Whilst it tells nothing of the arrangements for his funeral it raises an uncertainty as to the date of Baskerville’s death. While Aris states he died ‘on Monday last’—16 January 1775—his various biographers almost unanimously date his death as Sunday 8 January.
Baskerville was buried on his own premises at Easy Hill. There were several reasons for this. Firstly, his deist persuasions and ‘hearty contempt of all superstition [and] the farce of a consecrated ground’ meant a home-burial was a logical conclusion to his ideological stance, an assertion of his independence from society’s traditions, and his freedom from both civic and religious authority. Secondly, it was explicit evidence of his wealth. Baskerville was sufficiently prosperous to be interred at home. Thirdly, Baskerville’s internment in his garden populated with ‘trees and shrubs of every kind’ and his desire to spend eternity in his self-made ‘Little Eden’ chimes with the era’s concern for place, space and the natural world.
Baskerville’s will stated that he was to be placed in a specially prepared vault in ‘a conical building in [his] own premises’. Two years before his death the conical building had been ‘raised higher’ to accommodate the vault and was ‘painted’. His epitaph was inscribed on the building’s exterior. A photograph in the Library of Birmingham shows his coffin was made of lead, which would have provided an airtight seal preventing the body from premature decay and kept death’s effluence at bay. Baskerville’s body was dressed in a shroud, evidence for which exists in the Library of Birmingham where there is a yellow rosette made of linen, cut from the shroud by Dr George Edward Male, the father of English medical jurisprudence. Burial in a shroud typically meant the corpse was without personal clothes. Evidence of the shroud, therefore, belies frequently repeated claims that Baskerville was buried in his ‘court clothes’ and in ‘shoes with very large buckles.’ A final piece of evidence of Baskerville’s burial is a branch of laurel that was found on his chest and scatterings of laurel, bay and other leaves in his coffin. It is impossible to know if they were to disguise the smell of the decomposition, or whether they formed part of the wreath which may had dressed the coffin.

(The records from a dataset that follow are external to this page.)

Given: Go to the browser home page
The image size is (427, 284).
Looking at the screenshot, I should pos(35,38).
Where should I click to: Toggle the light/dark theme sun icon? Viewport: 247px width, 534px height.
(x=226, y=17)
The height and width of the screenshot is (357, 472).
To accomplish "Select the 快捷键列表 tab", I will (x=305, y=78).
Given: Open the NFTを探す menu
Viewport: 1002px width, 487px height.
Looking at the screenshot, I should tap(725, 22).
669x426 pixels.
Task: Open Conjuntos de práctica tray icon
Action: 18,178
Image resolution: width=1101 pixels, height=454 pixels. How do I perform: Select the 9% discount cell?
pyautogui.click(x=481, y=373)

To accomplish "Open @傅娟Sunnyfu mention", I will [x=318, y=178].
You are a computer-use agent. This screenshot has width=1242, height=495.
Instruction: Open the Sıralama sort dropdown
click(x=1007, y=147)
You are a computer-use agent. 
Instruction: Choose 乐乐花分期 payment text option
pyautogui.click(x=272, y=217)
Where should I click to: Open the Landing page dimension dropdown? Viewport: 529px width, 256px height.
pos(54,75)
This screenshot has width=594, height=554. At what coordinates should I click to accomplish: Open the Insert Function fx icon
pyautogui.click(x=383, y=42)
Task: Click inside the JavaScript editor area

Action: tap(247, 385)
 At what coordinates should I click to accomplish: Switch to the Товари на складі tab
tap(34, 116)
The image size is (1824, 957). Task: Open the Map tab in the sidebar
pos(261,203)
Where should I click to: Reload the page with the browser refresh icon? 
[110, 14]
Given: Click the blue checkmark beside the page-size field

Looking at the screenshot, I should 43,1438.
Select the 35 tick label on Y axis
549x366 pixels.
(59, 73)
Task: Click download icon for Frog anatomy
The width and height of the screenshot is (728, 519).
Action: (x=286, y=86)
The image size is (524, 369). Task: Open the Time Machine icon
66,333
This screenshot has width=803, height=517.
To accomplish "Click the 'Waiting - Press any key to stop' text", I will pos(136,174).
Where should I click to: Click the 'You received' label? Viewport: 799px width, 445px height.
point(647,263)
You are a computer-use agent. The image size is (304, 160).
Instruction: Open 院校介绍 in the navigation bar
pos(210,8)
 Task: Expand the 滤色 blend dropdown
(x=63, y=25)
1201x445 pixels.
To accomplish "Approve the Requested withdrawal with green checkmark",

Baskerville had the time, money and inclination to pre-plan his burial. Indications as to the form his funeral might have taken can be deduced from his will, in conjunction with material and later photographic evidence which enable some assumptions to be made about the event. But whatever form it took the funeral bore the marks of John Baskerville’s personality, and ‘whatever else it was it was not commonplace.’